MSNBC panel: First black female Harvard president, Ketanji Brown Jackson have been ‘set up to fail’

As if any further evidence is needed that diversity-obsessed activists will never be satisfied, an MSNBC host and her two guests found reason to be unhappy about the historic firsts of two black women who were elevated to the pinnacle of their professions, suggesting that new Harvard University President Claudine Gay and Supreme Court Justice Ketanji Brown Jackson have already been undermined by a system of oppression that has set them up for failure.

On Saturday’s edition of the “The Mehdi Hasan Show,” a segment was devoted to the so-called “glass cliff,” a theory that women who achieve leadership roles often are allowed to do so during times of crisis and as a result, the increased chance that they will fail has already been pre-baked into the cake.

Filling in for the show’s namesake, guest host Melissa Murray welcomed Fatima Goss Graves who heads up the National Women’s Law Center, and Christy Glass, a Utah State University sociology professor to engage in a discussion of why the groundbreaking appointment of Gay at the prestigious Ivy League institution of learning as well as Jackson’s ascension to the nation’s highest court may not actually be good things.

(Video: MSNBC)

“History is being made at Harvard. The Ivy League university named its 30th president last week, and the honor went to political scientist Claudine Gay who currently serves as the dean of Harvard’s faculty of arts and sciences.

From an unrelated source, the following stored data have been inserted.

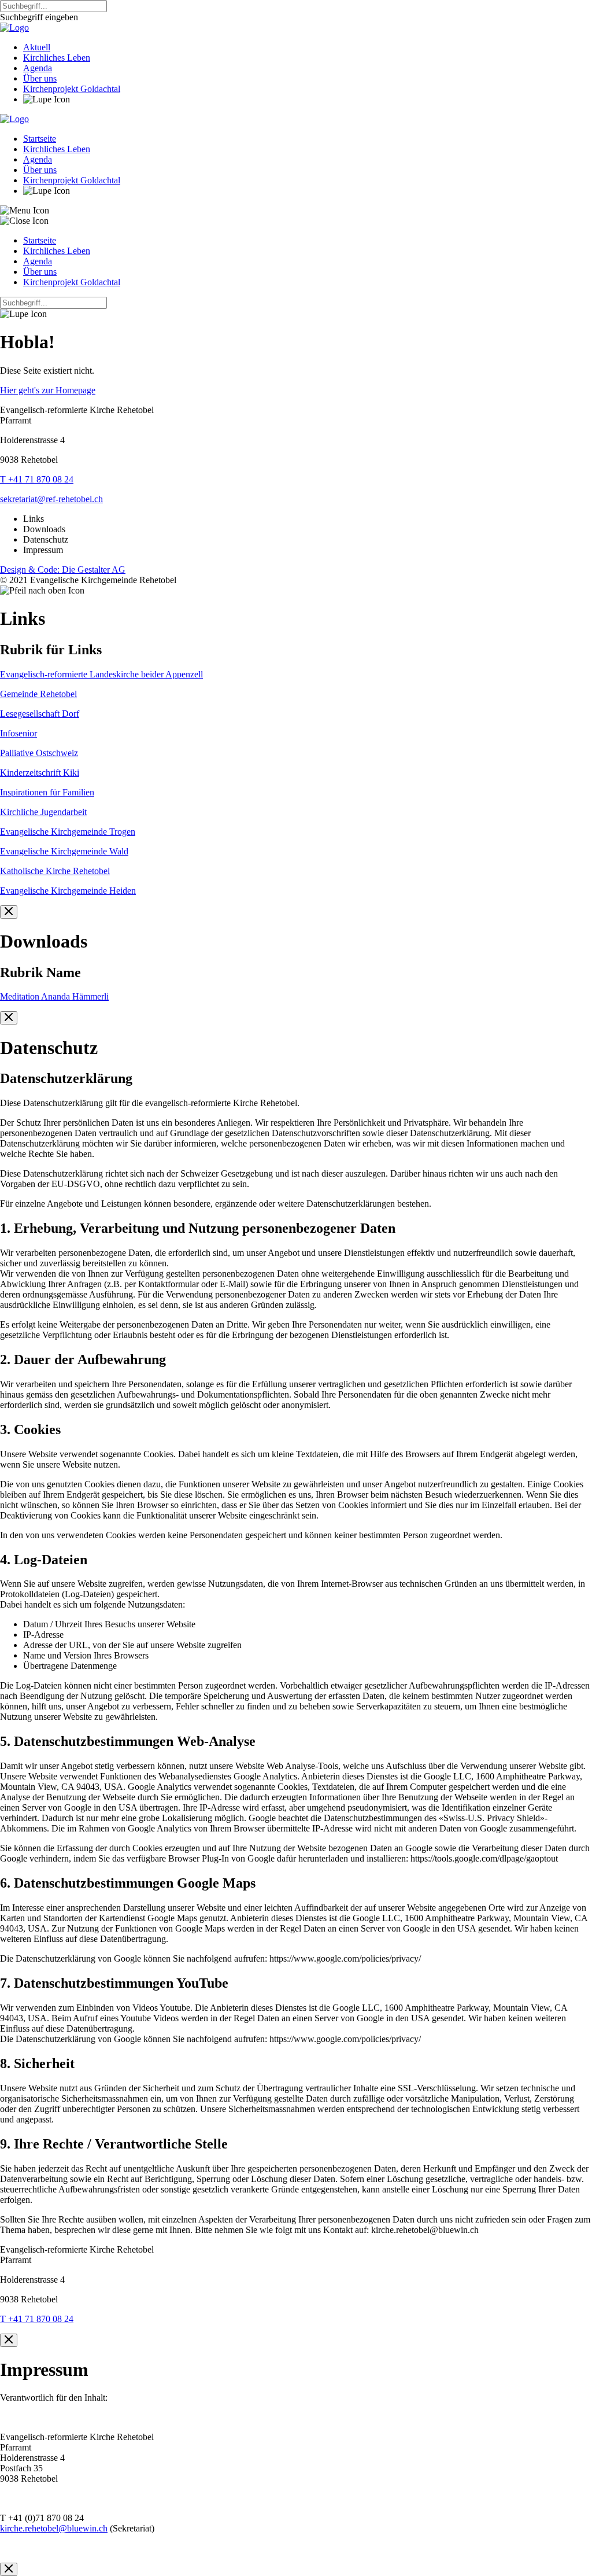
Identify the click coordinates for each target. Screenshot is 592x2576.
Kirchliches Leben (56, 57)
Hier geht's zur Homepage (47, 390)
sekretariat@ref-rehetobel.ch (51, 499)
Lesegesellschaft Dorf (39, 713)
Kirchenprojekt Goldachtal (71, 89)
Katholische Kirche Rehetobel (55, 871)
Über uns (40, 78)
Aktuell (36, 47)
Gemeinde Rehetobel (38, 694)
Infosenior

She’s set to become only the second woman to lead Harvard, and the first person of color to serve in that role in the school’s nearly 400-year history,” noting how it is a “remarkable” achievement considering the institution’s racist past.

“Well, it is certainly a well-deserved honor, but, and there is a big but to this story, President Gay will take over at Harvard next July, right around the same time that the Supreme Court is poised to overturn the university’s long-standing race-conscious admissions policy,” she added. “This means that Claudine Gay will likely be stepping into a huge legal and political mess as soon as she’s sworn in. Now, I feel this so acutely. In 2016, I became the interim dean at Berkeley law after a major sexual harassment scandal. It was obviously an amazing career opportunity for me, but it was also amazingly fraught with career risks, and I know I’m not alone.”

“For a lot of women, and especially women of color, Claudine Gay’s landmark appointment feels a little bit like another case of women getting a much-deserved leadership opportunity, but only in times when their institutions are undergoing some kind of profound crisis,” Murray continued. “You’ve obviously heard of the glass ceiling. Well, this is a little bit like a glass cliff. The idea that women get a better chance of breaking through that ceiling only when someone is needed to clean up an intractable mess. The danger, of course, is that in cleaning up the mess, you run the risk of falling off the cliff.”

Glass then opined, “White women, and women of color, and men of color as well, tend to be appointed CEO, or head coach, to losing teams or to organizations in crisis. And what we also find is that they’re often blamed for the crisis that was not of their making, that predated their leadership trajectory, and held to account for the crisis.”

“This feels like a really vicious feedback loop where women are essentially set up to fail and, when they do fail, critics say, see, should have never had a woman. That’s affirmative action at work,” Murray responded. “We know this phenomenon in real life. We have a sitting member of the Supreme Court, Ketanji Brown Jackson, who herself faces a sort of glass cliff situation. She’s the first woman of color, the first black woman, rather, to serve on the high court. But she comes on to the Court just as a conservative super-majority is chipping away at civil rights.”

Later in the segment, Goss Graves said, “You know, the irony that she joined the Court in the wake of Dobbs, during the arguments for the affirmative action cases, the cases before the court on voting, on LGBTQ equality, and more.”

“And in many ways she’s sort of a singular voice around blackness on the Court right now. It is a burden that no human can bear . . .,” she added. “It’s too much for any singular person’s shoulders, but it is exciting to see nonetheless, I have to say.”